Your instructions: Give back the records below exactly, omitting the pictures.

Task material:
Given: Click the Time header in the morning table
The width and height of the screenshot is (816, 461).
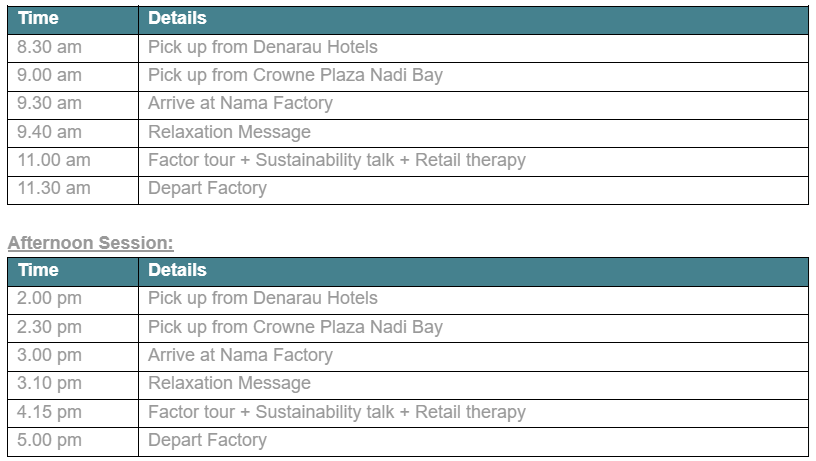Looking at the screenshot, I should pos(38,18).
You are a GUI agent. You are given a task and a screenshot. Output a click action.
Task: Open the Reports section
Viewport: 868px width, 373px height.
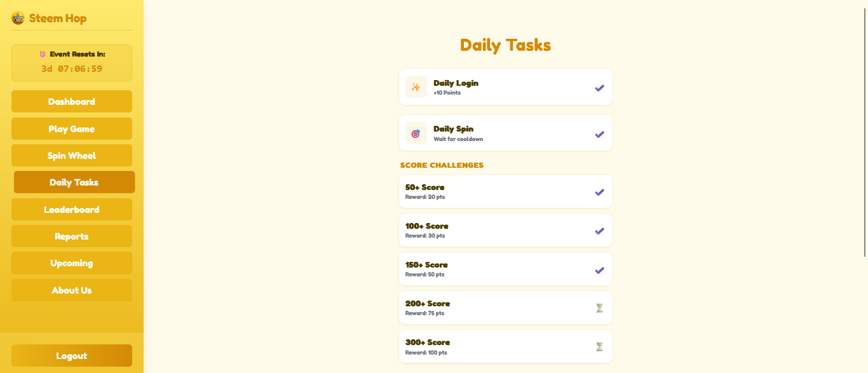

Output for this exercise:
Given: Click the Time header in the morning table
The width and height of the screenshot is (816, 461).
Looking at the screenshot, I should pos(38,18).
You are a GUI agent. You are given a task and a screenshot. Output a click action.
Task: Open the Reports section
Viewport: 868px width, 373px height.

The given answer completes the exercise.